Gaza (om) Die griechisch-orthodoxe Kirche in Gaza hat diese Woche die Zwangskonversion von fünf Mitgliedern zum Islam beklagt. Ein junger Mann und eine Mutter mit ihren drei Kindern seien von einer ungenannten Organisation zu dem Schritt gezwungen worden und würden von ihr festgehalten. Am Montag protestierten deshalb dutzende orthodoxer Christen in Gaza gegen die Vorfälle. Die regierende islamistische Partei Hamas ließ die Vorwürfe durch ihren Gesundheitsminister als „vollkommen haltlose Erfindungen der Kirche“ zurückweisen. Die Polizei sagte, die Konvertiten hielten sich freiwillig bei einem islamischen Gelehrten auf, weil sie die Reaktion ihrer Familien fürchteten. Auch die in Gaza ansässige Menschenrechtsorganisation PCHR bezeichnete die Vorwürfe als nicht zutreffend. Vertreter der NGO hätten sich mit den Konvertiten getroffen. Diese hätten dabei die Freiwilligkeit ihres Übertritts zum Islam betont. Nach christlichen Schätzungen ist die Zahl der Christen in Gaza in den letzten Jahren von 3 500 auf derzeit etwa 1 400 Mitglieder geschrumpft.
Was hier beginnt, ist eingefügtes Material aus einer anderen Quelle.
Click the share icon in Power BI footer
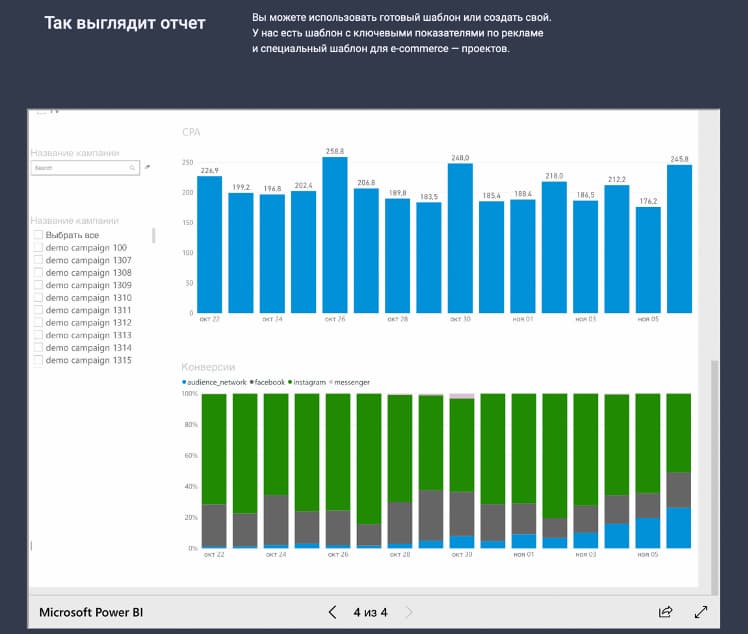This screenshot has height=634, width=748. pos(665,611)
Ihnen stehen 1, 7 Millionen Moslems gegenüber. Neben der schlechten Wirtschaftslage im von Israel abgeriegelten Gaza-Streifen gilt die Islamisierung der Gesellschaft durch die Hamas als Hauptgrund für die Emigration. Offiziell toleriert die Hamas die christliche Präsenz. Christen beklagen aber immer wieder, dass Übergriffe gegen sie von den Behörden nicht oder nicht ausreichend verfolgt werden.